Congress

Women senators ‘shame the guys to hurry up and vote’

Female lawmakers push their male colleagues to pick up the pace

Her female colleagues said it was Alaska Republican Sen. Lisa Murkowski’s idea to shame their male colleagues into getting their business done in the time allotted. (Tom Williams/CQ Roll Call file photo)

The women of the United States Senate took their colleagues to task Wednesday for taking too long to vote.

In the middle of a vote series that typically would have appeared mundane— with members frequently leaving the floor during one vote and returning during the next, or sitting in the cloakroom on their cell phones — most of the women were seated at desks, calling for regular order in an attempt to speed up what have become increasingly long series.

The plan came together Tuesday evening during a bipartisan dinner, a longstanding tradition among the female senators.

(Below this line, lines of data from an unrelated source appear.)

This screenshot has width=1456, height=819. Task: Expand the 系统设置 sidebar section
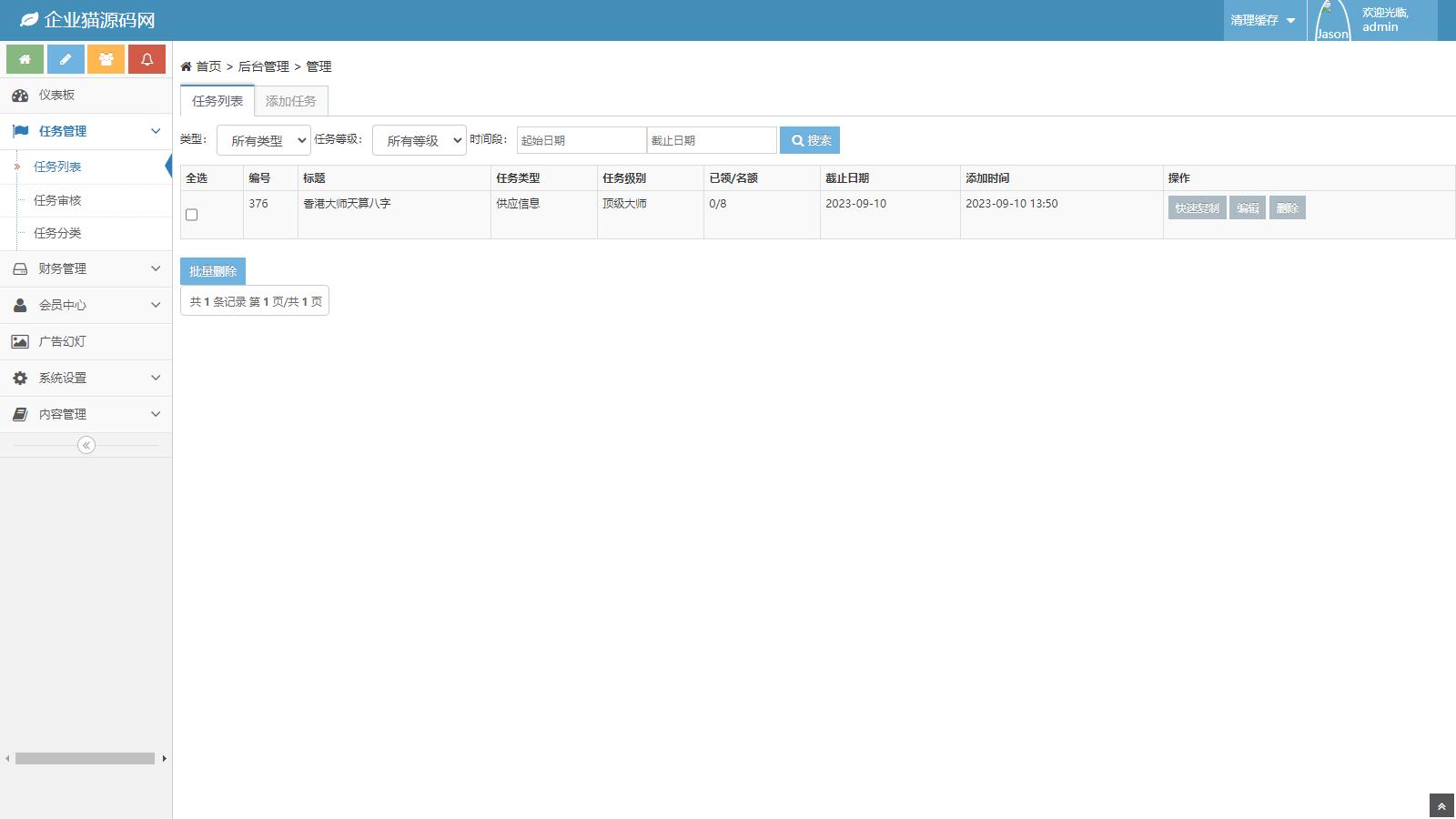pos(86,378)
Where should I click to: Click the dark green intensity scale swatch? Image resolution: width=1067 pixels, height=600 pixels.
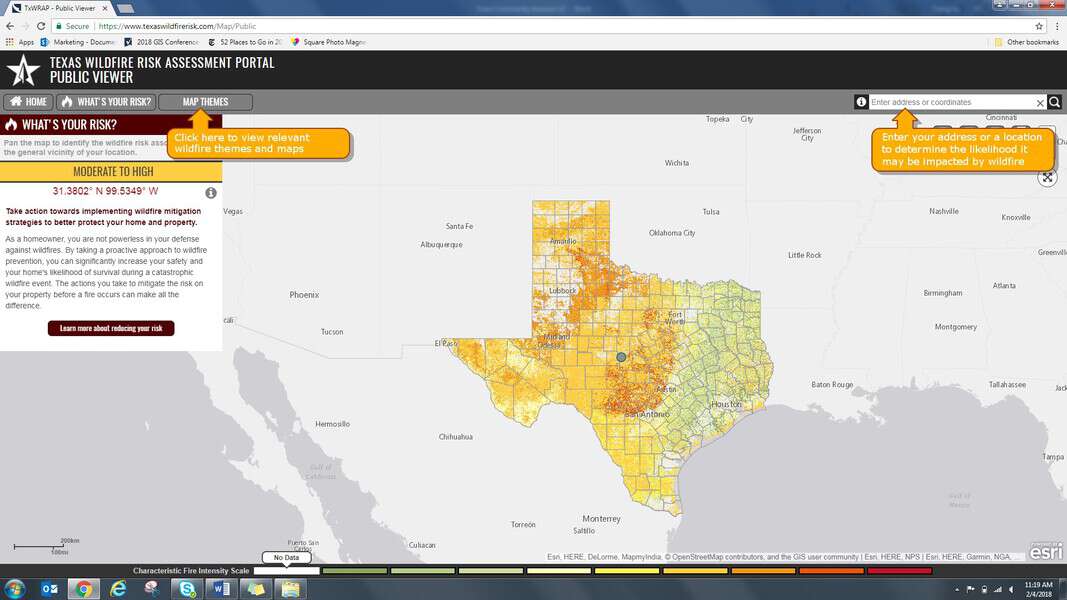coord(355,571)
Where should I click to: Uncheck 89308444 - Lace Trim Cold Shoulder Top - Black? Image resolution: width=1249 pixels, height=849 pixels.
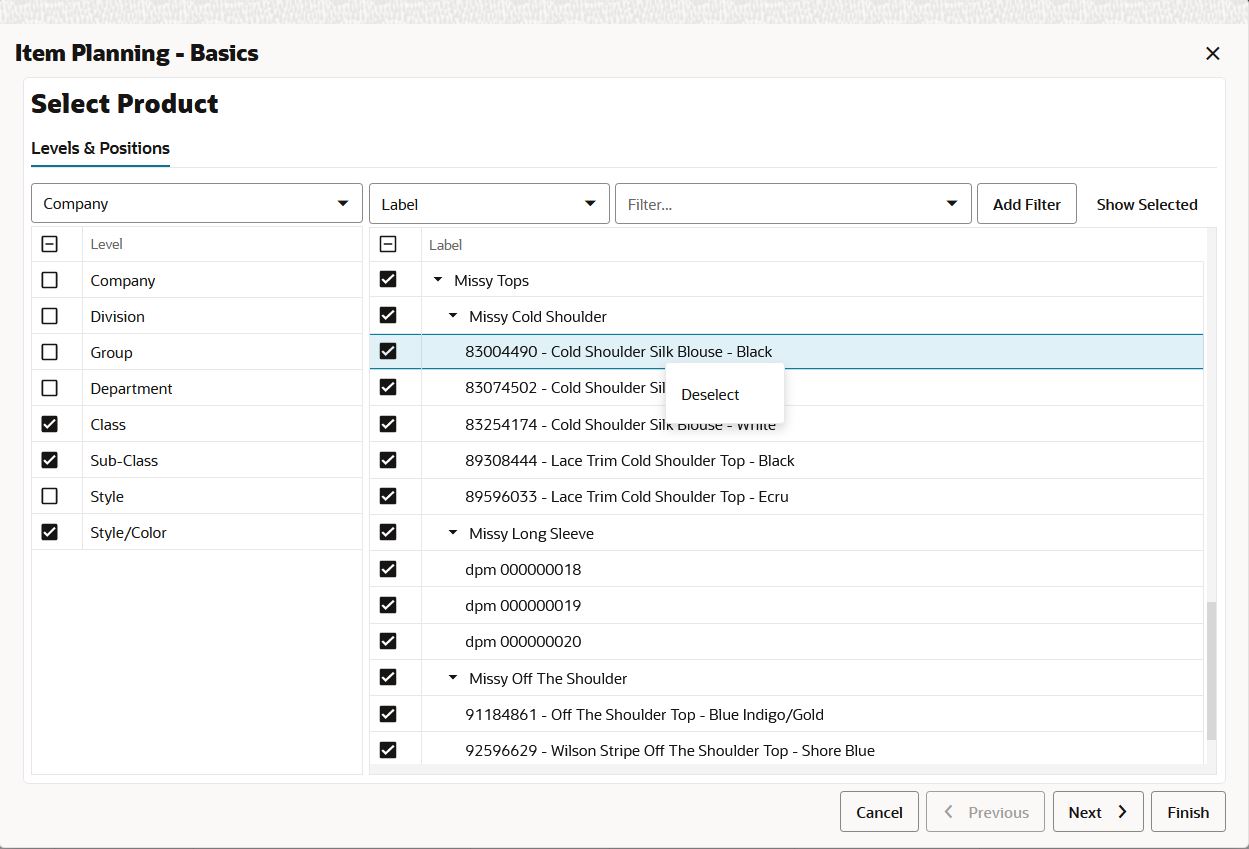pyautogui.click(x=388, y=459)
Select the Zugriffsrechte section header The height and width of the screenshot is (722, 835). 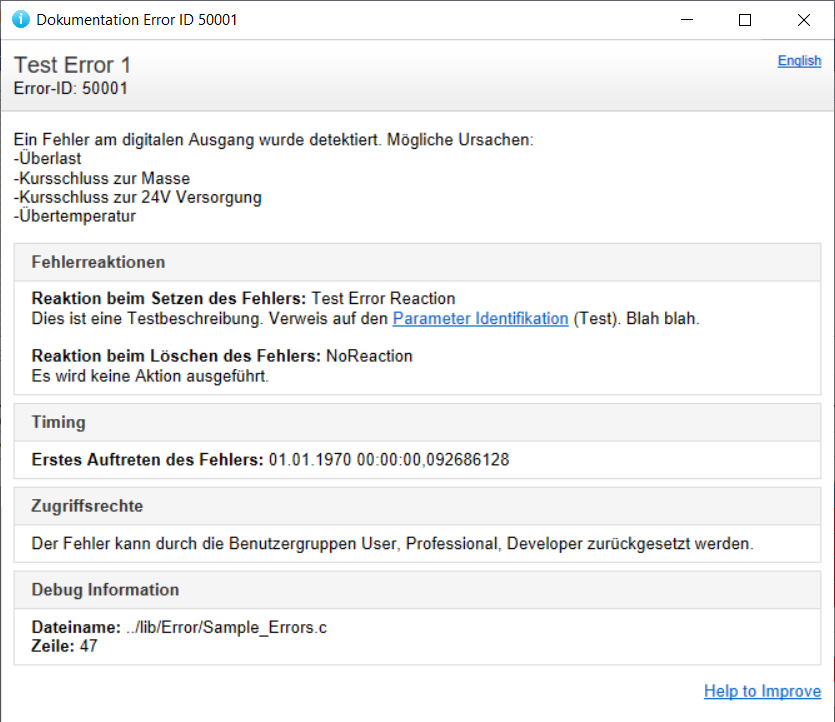[x=87, y=506]
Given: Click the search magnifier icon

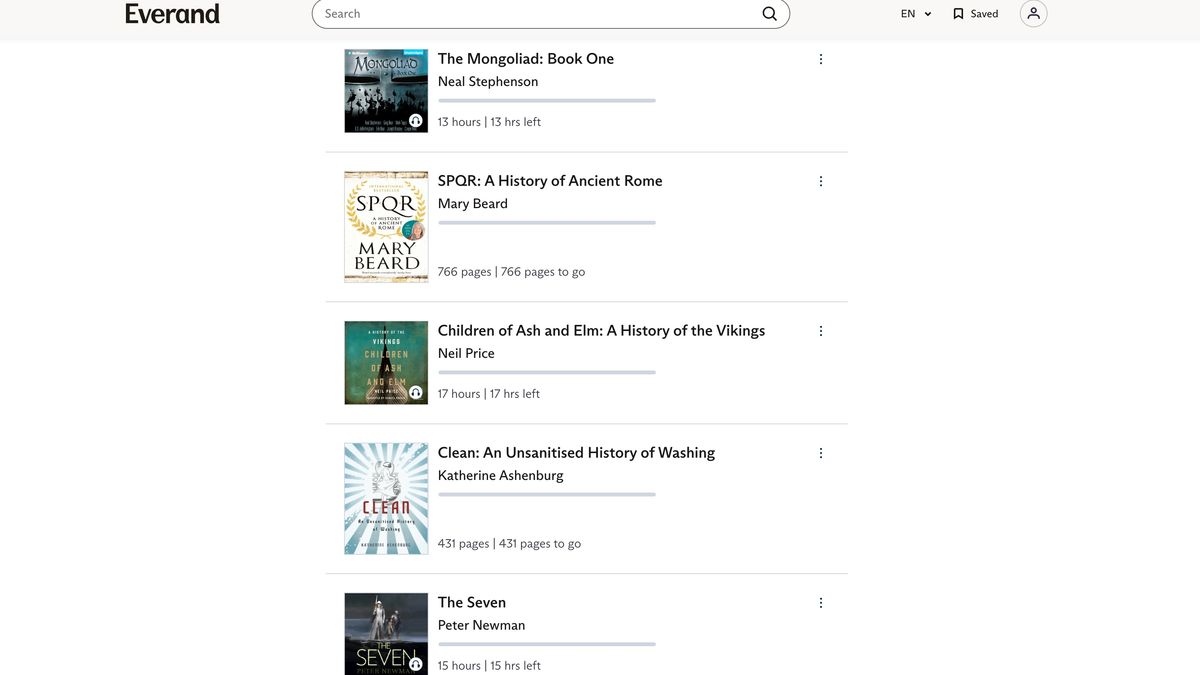Looking at the screenshot, I should click(769, 13).
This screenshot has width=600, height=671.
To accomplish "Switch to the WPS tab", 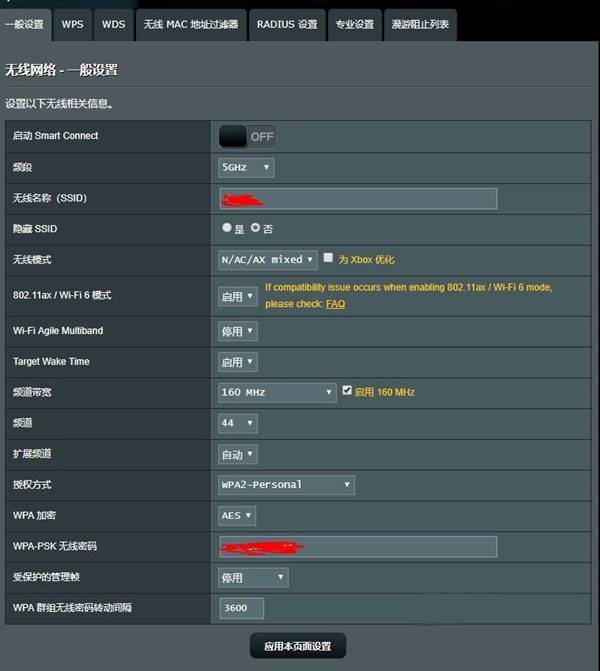I will [x=72, y=24].
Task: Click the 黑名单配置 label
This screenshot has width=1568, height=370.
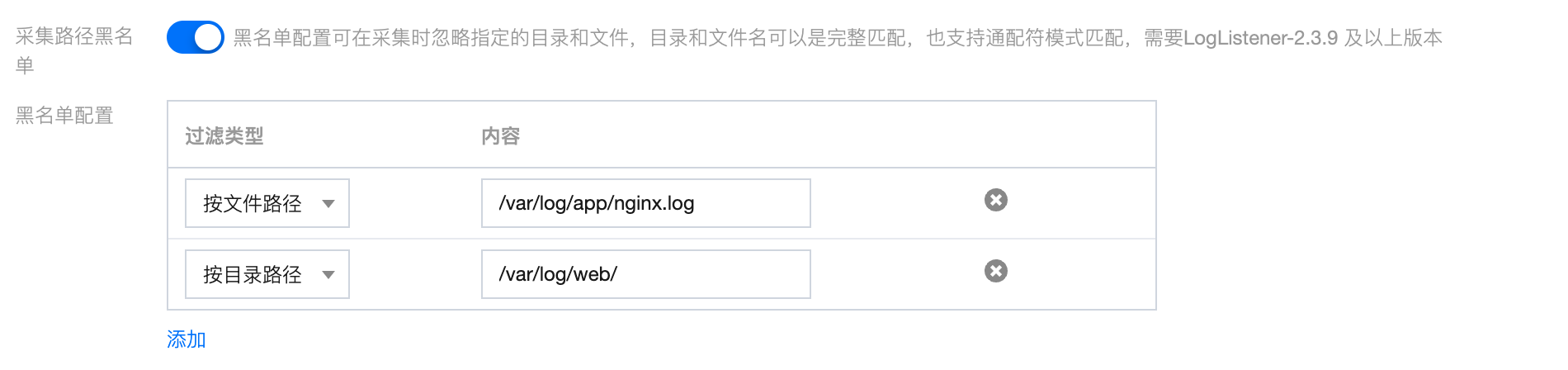Action: tap(64, 116)
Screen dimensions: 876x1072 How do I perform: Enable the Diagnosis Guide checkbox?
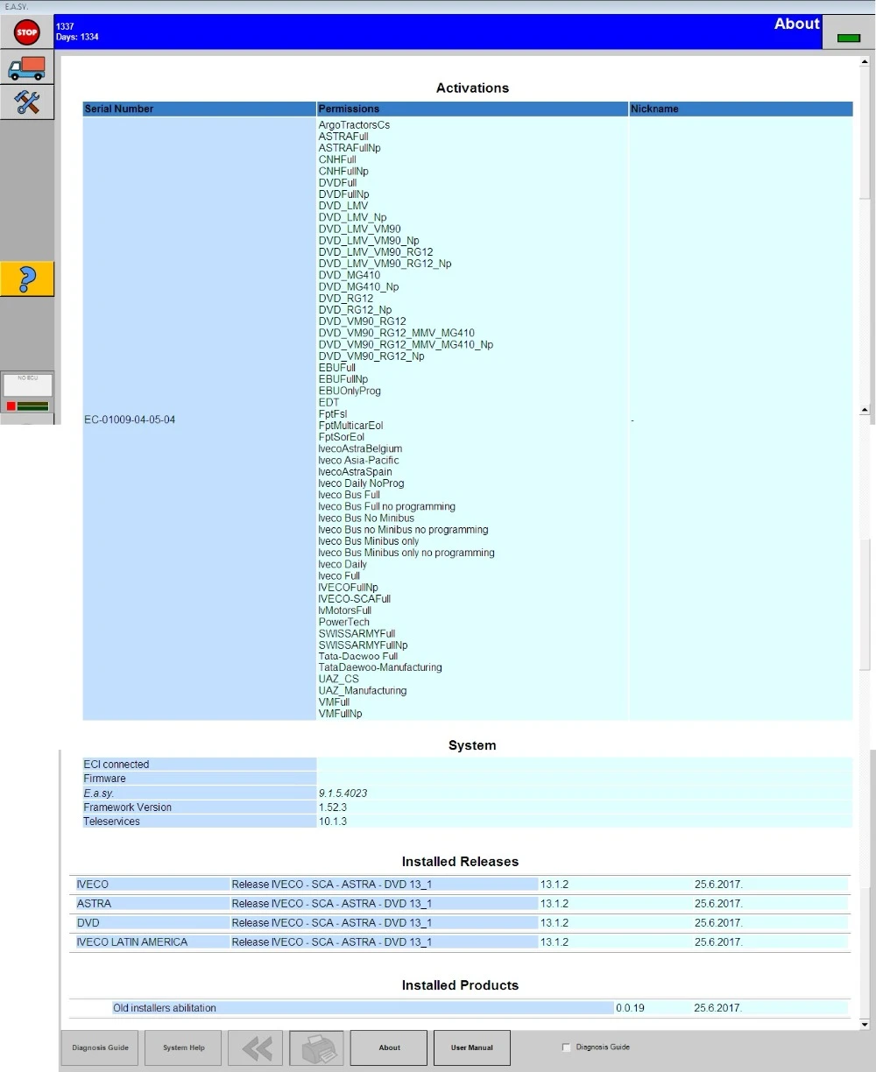tap(566, 1047)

“The women senators had dinner last night and we said ‘Wouldn’t it be great if we could actually do the votes in the time that we’re allocated,’” New Hampshire Democrat Jeanne Shaheen said. “I think people feel like there’s just too much time wasted.”

Hawaii Democrat Mazie K. Hirono said Alaska Republican Lisa Murkowski came up with the idea.

“There was discussion about ‘Why the heck is this taking so long?’ so Lisa said we should be on the floor, sit on the floor and basically shame the guys to hurry up and vote,” Hirono said.

The bipartisan group, which very much hopes their colleagues keep up the speedier pace, gave itself a name.

“We’re calling ourselves the Efficiency Caucus,” said Nevada Democrat Jacky Rosen. “We just were hoping that when we have a lot of votes we can get them done in time, because we all have a lot of hearings, important things to do and if people just sat in their seats we could get through the roll call.”

During Wednesday afternoon’s vote series nearly all of the Senate’s 25 female lawmakers could be seen seated at their desks calling for regular order — at first pretty much ignored by their colleagues.

Sen. Amy Klobuchar used an empty glass inkwell on her desk as a makeshift gavel as several of her colleagues — both Republicans and Democrats — yelled “regular order.”

Before the third vote began, Murkowski sought to motivate her fellow senators to vote within the amount of time in which they were supposed to.

“Just requesting that these 10-minute votes be true 10-minutes votes, in fact less than 10-minute votes,” Murkowski said to cheers from her female colleagues.

The remaining votes were somewhat in line with the amount of the time they were supposed to last, with several of the male senators staying on the Senate floor to vote by showing a thumbs up or a thumbs down to the bill clerk.